To develop a workplace panel, Nielsen//NetRatings turned for help to CommerceNet, an electronic commerce trade group with about 500 members -- from American Express to UPS to a who's who of Silicon Valley.

In the past six weeks, Bhatia and Tim Meadows, vice president of marketing at NetRatings, have presented their plans for an at-work panel to about 10 CommerceNet member companies. The executives have a lot of questions about corporate security, privacy and software support questions. Nielsen//NetRatings says it will not share results collected about individual workers with the companies, and it will not reveal a company's overall surfing habits. It would only report the information in aggregate form -- say, by industry.

Bhatia and Meadows are looking to sign on a couple of big-name companies, which should attract some smaller ones. Then they'll expand out of CommerceNet and entice other companies to let them randomly choose employees and monitor their surfing habits.

It sounds difficult, though, and it probably will be. After all, how many executives would let some external tracking device inside the company firewall? (Media Metrix does not require that its panelists have the boss's permission.) Still, Nielsen//NetRatings hopes to have a decent-size panel pulled together by the second half of this year.

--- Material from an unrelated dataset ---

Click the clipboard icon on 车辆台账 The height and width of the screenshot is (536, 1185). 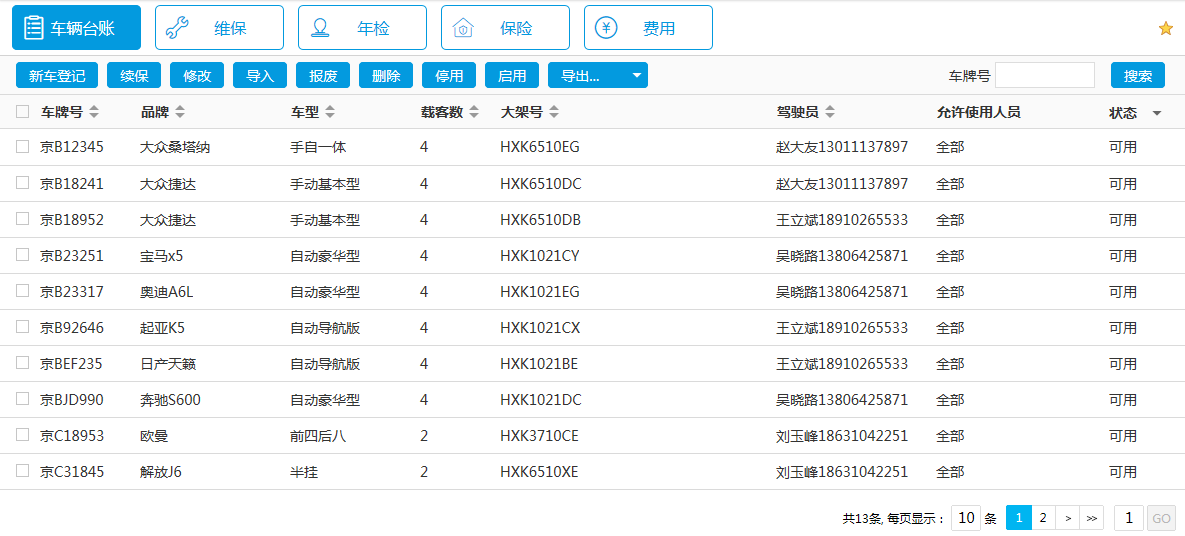33,28
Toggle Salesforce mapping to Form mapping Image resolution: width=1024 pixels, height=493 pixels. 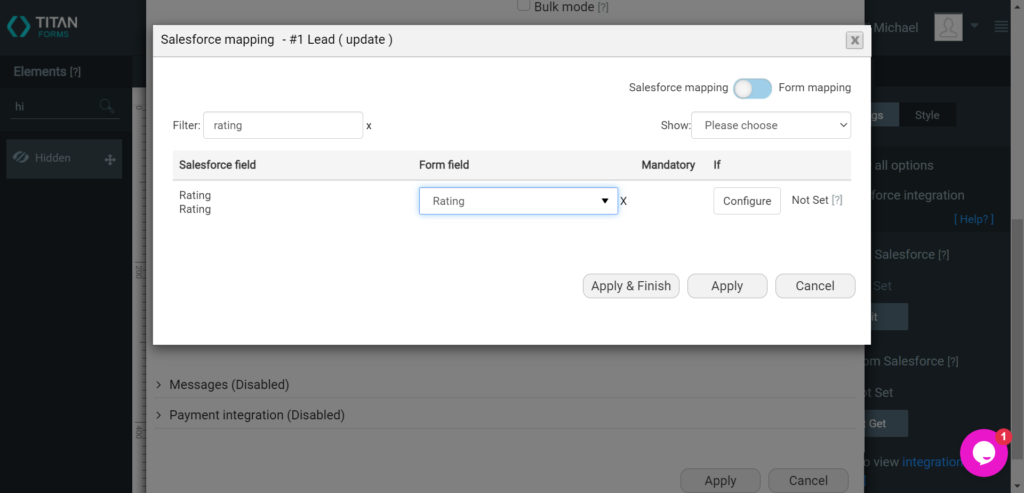click(x=752, y=88)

Sites that get a lot of workplace traffic certainly hope Nielsen//NetRatings or Media Metrix, or someone, will pull it off. "People who are working are in many cases the most attractive to advertisers," says Lynn Gutstadt, vice president of audience research at CNN.

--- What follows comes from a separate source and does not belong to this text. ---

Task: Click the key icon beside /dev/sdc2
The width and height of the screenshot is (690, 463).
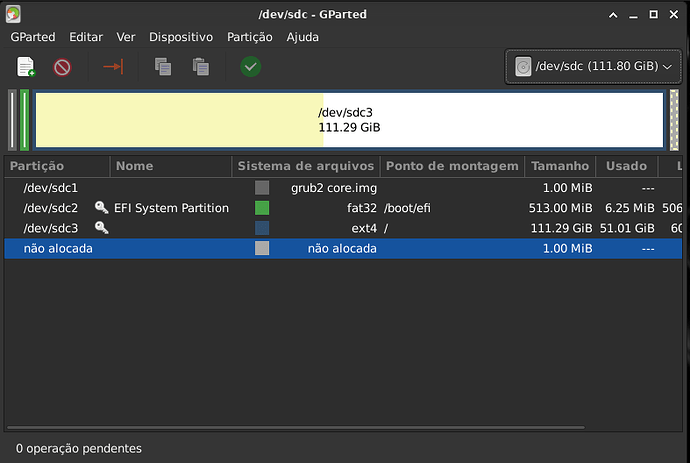Action: [101, 208]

Others, however, argue that no matter how hard online measurement firms work to improve their accuracy, their statistics will never be perfect since they are only projections based on a relatively small number of people's surfing habits -- 40,000 out of an estimated 61 million Web users, in the case of Media Metrix. Many critics say the last thing the Internet needs is this kind of audience measurement -- which was developed for TV.

"Why take a measurement system that's non-empirical and designed to measure broadcast and apply it to the most measurable medium ever?" asks CNet's Hughes. He, along with many others, think that server logs audited by a third party would provide a more accurate traffic picture: "Log files are these perfect Vulcan representations of what people do online."

Critics of log measurement point out that different log analysis practices by different sites make comparisons problematic, if not worthless. Still, even if logs aren't 100 percent accurate, they could come much closer than current projections and track other information, like where visitors come from and when they make purchases.

"The measurement services just count," says Donna Hoffman, professor of management at Vanderbilt University and co-director of Project 2000, a research program on marketing in computer-mediated environments. "But numbers are not that useful when you have the opportunity to know exactly how effective every advertising dollar is."

Hoffman suggests that looking at logs and tracking purchases, click-throughs and other activities could go a whole lot further than audience projections to determine the best use of ad spending: "The Web is a complex multidimensional medium and needs a complex, multidimensional measurement system."

FAST is examining just how to arrive at such a system. Meanwhile, decision makers might consider brushing up on what the numbers they rely on actually mean.

For example, all those Lycos investors may not have realized that Yahoo's reported traffic for March didn't include visitors to the popular GeoCities and Broadcast.com sites it's in the process of acquiring -- while Lycos' figures did incorporate traffic on several sites that it is in the middle of acquiring. In other words, next month's Media Metrix tallies just might show Yahoo besting Lycos again -- and send the markets bouncing, without solid reason, once more.


By Kaitlin Quistgaard

Kaitlin Quistgaard, Salon's former technology editor, writes frequently about the arts and South America, where she once lived.